- _WORK REQUIRED_: Restate every line of the material, word for word.

####################

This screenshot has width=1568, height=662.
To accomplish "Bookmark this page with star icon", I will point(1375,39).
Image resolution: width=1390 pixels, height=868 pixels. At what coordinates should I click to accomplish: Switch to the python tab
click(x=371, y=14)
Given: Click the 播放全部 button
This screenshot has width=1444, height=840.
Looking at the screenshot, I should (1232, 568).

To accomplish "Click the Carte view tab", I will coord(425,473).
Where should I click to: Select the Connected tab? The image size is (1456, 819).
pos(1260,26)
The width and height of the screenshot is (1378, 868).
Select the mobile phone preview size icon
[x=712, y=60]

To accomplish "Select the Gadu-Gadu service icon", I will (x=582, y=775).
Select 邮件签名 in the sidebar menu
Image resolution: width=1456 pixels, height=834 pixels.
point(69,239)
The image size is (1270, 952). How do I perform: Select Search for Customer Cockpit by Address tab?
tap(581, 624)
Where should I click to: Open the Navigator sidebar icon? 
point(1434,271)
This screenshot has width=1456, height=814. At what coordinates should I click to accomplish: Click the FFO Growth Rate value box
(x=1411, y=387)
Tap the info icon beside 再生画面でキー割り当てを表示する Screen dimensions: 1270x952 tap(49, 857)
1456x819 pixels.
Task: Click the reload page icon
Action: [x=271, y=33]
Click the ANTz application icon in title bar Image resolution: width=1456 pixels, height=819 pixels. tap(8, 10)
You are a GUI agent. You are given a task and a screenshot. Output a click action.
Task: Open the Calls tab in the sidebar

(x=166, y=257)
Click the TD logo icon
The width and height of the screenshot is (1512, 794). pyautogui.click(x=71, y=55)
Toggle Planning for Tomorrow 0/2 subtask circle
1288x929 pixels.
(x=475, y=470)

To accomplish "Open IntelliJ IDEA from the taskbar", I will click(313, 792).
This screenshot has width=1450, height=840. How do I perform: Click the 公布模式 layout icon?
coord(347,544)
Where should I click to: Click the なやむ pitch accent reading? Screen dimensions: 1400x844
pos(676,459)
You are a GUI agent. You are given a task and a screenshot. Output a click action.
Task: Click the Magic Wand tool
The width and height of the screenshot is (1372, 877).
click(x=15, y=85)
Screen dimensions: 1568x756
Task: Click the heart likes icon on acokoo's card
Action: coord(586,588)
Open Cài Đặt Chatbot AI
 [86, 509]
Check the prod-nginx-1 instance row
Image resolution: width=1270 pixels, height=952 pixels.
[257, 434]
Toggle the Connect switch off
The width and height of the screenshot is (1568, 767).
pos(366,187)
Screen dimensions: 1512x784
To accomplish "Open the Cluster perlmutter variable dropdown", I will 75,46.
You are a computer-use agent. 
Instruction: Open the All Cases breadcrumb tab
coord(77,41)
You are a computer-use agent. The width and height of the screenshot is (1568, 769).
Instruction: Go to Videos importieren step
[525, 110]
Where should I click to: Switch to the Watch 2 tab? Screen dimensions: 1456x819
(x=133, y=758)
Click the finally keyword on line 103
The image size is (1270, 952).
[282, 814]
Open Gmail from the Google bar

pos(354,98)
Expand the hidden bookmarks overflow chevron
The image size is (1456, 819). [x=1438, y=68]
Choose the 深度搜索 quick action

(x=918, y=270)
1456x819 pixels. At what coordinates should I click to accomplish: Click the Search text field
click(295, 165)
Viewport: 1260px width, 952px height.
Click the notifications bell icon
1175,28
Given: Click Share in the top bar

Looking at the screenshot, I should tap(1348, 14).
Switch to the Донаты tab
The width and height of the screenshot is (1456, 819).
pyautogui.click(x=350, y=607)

####################

- _ANSWER SPACE_:
This screenshot has width=1568, height=662.
To accomplish "Bookmark this page with star icon", I will point(1375,39).
Image resolution: width=1390 pixels, height=868 pixels. At what coordinates should I click to accomplish: Switch to the python tab
click(x=371, y=14)
Given: Click the 播放全部 button
This screenshot has width=1444, height=840.
Looking at the screenshot, I should (1232, 568).

To accomplish "Click the Carte view tab", I will coord(425,473).
Where should I click to: Select the Connected tab? The image size is (1456, 819).
pos(1260,26)
The width and height of the screenshot is (1378, 868).
Select the mobile phone preview size icon
[x=712, y=60]

To accomplish "Select the Gadu-Gadu service icon", I will (x=582, y=775).
Select 邮件签名 in the sidebar menu
Image resolution: width=1456 pixels, height=834 pixels.
point(69,239)
The image size is (1270, 952). How do I perform: Select Search for Customer Cockpit by Address tab?
tap(581, 624)
Where should I click to: Open the Navigator sidebar icon? 
point(1434,271)
This screenshot has width=1456, height=814. At what coordinates should I click to accomplish: Click the FFO Growth Rate value box
(x=1411, y=387)
Tap the info icon beside 再生画面でキー割り当てを表示する Screen dimensions: 1270x952 tap(49, 857)
1456x819 pixels.
Task: Click the reload page icon
Action: [x=271, y=33]
Click the ANTz application icon in title bar Image resolution: width=1456 pixels, height=819 pixels. tap(8, 10)
You are a GUI agent. You are given a task and a screenshot. Output a click action.
Task: Open the Calls tab in the sidebar

(x=166, y=257)
Click the TD logo icon
The width and height of the screenshot is (1512, 794). pyautogui.click(x=71, y=55)
Toggle Planning for Tomorrow 0/2 subtask circle
1288x929 pixels.
(x=475, y=470)

To accomplish "Open IntelliJ IDEA from the taskbar", I will click(313, 792).
This screenshot has width=1450, height=840. How do I perform: Click the 公布模式 layout icon?
coord(347,544)
Where should I click to: Click the なやむ pitch accent reading? Screen dimensions: 1400x844
pos(676,459)
You are a GUI agent. You are given a task and a screenshot. Output a click action.
Task: Click the Magic Wand tool
The width and height of the screenshot is (1372, 877).
click(x=15, y=85)
Screen dimensions: 1568x756
Task: Click the heart likes icon on acokoo's card
Action: coord(586,588)
Open Cài Đặt Chatbot AI
 [86, 509]
Check the prod-nginx-1 instance row
Image resolution: width=1270 pixels, height=952 pixels.
[257, 434]
Toggle the Connect switch off
The width and height of the screenshot is (1568, 767).
pos(366,187)
Screen dimensions: 1512x784
To accomplish "Open the Cluster perlmutter variable dropdown", I will 75,46.
You are a computer-use agent. 
Instruction: Open the All Cases breadcrumb tab
coord(77,41)
You are a computer-use agent. The width and height of the screenshot is (1568, 769).
Instruction: Go to Videos importieren step
[525, 110]
Where should I click to: Switch to the Watch 2 tab? Screen dimensions: 1456x819
(x=133, y=758)
Click the finally keyword on line 103
The image size is (1270, 952).
[282, 814]
Open Gmail from the Google bar

pos(354,98)
Expand the hidden bookmarks overflow chevron
The image size is (1456, 819). [x=1438, y=68]
Choose the 深度搜索 quick action

(x=918, y=270)
1456x819 pixels. At what coordinates should I click to accomplish: Click the Search text field
click(295, 165)
Viewport: 1260px width, 952px height.
Click the notifications bell icon
1175,28
Given: Click Share in the top bar

Looking at the screenshot, I should tap(1348, 14).
Switch to the Донаты tab
The width and height of the screenshot is (1456, 819).
pyautogui.click(x=350, y=607)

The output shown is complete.